• [PROBLEMS TO SOLVE]:
a) List each type of security that the passage on convertible arbitrage names as something to buy or to short in the classic arbitrage it describes.
b) Write the next part of the passage on convertible arbitrage, continuing from its final sentence.

• [TEXT BLOCK]:
━━━━

Writing Calls against Citibank Convertible Preferred Stock

| About: Citigroup Inc. (C)

One of the most classic arbitrages involves buying a convertible preferred stock or bond and shorting the common. If you know and understand the terms of the convertible vis-a-vis the common, you could easily try to do a little old-fashioned arbitraging.

But in this day and age of computer trading, it would be difficult for the individual investor/trader to make more than a few pennies, if you're lucky, on such a trade as computers keep such arbitrages in line. Trading firms with deep pockets could do this trade many times over and could afford to carry such a trade if it needed to be carried for any length of time.

━━━━

• [GIVEN DATA]:

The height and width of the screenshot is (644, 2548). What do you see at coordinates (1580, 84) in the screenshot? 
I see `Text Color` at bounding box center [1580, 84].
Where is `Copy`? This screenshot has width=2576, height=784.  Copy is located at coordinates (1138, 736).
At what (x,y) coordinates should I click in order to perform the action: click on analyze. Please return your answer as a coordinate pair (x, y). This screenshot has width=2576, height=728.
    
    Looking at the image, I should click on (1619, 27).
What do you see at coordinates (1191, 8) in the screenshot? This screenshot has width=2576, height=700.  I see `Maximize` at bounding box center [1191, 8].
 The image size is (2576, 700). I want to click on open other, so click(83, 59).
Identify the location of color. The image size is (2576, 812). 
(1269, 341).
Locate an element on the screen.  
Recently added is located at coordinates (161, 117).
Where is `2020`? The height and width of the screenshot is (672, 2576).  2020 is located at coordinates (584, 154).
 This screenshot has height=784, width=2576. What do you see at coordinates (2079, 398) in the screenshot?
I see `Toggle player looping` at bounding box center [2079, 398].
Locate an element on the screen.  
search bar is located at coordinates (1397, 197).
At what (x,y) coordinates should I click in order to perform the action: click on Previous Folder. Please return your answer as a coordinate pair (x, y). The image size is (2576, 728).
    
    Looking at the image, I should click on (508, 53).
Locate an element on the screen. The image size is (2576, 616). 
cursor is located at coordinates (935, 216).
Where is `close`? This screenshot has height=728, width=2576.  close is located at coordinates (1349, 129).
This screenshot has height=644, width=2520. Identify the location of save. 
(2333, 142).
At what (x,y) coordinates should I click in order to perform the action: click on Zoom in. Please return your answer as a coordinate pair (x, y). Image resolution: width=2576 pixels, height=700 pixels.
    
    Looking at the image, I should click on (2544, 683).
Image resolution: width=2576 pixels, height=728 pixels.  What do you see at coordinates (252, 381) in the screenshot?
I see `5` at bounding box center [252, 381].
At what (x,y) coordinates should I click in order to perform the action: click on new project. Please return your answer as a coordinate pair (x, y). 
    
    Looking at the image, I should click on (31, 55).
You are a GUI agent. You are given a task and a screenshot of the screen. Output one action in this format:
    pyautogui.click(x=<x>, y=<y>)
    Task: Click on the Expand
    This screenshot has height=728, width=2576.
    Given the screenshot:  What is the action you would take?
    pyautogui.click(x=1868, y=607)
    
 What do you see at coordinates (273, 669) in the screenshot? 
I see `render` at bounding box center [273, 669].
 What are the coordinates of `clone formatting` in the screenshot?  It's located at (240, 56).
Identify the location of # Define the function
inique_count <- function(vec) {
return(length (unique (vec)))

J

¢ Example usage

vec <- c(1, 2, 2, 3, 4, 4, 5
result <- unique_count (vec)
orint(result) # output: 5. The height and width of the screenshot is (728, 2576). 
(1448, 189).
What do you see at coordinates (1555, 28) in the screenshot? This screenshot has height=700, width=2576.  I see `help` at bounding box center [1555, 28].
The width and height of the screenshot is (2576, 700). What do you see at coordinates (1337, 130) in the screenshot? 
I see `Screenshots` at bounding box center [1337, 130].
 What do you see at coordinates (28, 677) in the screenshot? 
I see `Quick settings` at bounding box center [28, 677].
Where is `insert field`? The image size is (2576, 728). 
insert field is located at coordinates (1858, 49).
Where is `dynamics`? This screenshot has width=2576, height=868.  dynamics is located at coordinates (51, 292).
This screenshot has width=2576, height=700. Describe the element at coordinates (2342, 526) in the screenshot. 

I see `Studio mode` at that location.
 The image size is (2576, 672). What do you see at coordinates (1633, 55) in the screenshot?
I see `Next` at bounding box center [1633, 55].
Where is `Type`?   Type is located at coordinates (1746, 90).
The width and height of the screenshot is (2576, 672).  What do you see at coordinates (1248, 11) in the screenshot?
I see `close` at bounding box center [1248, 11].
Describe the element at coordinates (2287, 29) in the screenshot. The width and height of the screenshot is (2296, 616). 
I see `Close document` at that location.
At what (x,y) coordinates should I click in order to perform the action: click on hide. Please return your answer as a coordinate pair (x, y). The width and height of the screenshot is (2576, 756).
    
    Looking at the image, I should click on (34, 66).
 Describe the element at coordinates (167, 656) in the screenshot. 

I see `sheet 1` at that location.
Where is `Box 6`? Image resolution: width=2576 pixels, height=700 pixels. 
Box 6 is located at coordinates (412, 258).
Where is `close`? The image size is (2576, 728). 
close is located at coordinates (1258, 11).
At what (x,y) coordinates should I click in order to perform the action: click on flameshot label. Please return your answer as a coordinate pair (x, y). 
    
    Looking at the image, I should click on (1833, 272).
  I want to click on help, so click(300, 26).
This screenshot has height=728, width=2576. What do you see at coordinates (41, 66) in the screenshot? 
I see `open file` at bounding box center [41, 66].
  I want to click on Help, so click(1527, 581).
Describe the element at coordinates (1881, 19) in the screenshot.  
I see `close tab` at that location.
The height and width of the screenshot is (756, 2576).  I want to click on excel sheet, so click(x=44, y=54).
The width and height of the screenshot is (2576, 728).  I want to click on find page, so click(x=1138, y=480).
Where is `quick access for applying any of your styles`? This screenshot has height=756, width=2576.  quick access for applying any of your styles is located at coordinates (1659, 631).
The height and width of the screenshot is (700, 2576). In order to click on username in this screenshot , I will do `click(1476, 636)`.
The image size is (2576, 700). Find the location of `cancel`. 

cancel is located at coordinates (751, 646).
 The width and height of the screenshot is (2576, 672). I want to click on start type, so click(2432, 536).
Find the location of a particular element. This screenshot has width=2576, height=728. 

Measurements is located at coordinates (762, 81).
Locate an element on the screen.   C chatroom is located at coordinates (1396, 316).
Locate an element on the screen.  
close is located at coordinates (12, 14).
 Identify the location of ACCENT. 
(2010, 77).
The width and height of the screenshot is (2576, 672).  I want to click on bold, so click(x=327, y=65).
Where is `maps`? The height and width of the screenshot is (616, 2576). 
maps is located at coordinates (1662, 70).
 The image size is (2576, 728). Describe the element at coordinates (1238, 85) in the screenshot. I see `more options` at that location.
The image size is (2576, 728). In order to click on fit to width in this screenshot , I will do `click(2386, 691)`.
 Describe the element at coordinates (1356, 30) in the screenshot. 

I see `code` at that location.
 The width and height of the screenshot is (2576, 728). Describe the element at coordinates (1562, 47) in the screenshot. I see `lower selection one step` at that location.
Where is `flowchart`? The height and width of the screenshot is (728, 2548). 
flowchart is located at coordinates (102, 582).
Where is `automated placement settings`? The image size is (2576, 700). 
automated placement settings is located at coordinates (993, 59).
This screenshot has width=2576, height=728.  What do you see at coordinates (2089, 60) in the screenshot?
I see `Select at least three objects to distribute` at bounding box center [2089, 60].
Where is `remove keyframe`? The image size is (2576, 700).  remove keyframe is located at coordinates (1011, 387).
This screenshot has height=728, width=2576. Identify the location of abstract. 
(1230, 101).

━━━━

• [PER-TASK ANSWERS]:
a)
- Convertible preferred stock (bought)
- Convertible bond (bought)
- Common stock (shorted)

b)
However, for the small independent trader like myself, I would consider writing calls against a convert, especially in a stock that has been beaten down like Citigroup (NYSE:C).

The particular convertible security I am referring to is the C Pfd. H, a mandatory convertible security.

The substantive terms of this particular convertible security can be summarized as follows:

* An owner of C Pfd. H receives $7.50 in dividends ($1.875 payable 3/15, 6/15, 9/15 and 12/15) and;

* C Pfd.H must mandatorily convert to C stock based upon the closing price of C stock on 12/15/2012. The conversion rate can be seen in table below.

Price of C on 12/15/2012 Conversion Multiplier
If C <= $31.50 3.1746
If C >= $39.40 2.53968
If C > $31.50 and C < $39.50 100/Price (eg. 100/$34.50 =2.898)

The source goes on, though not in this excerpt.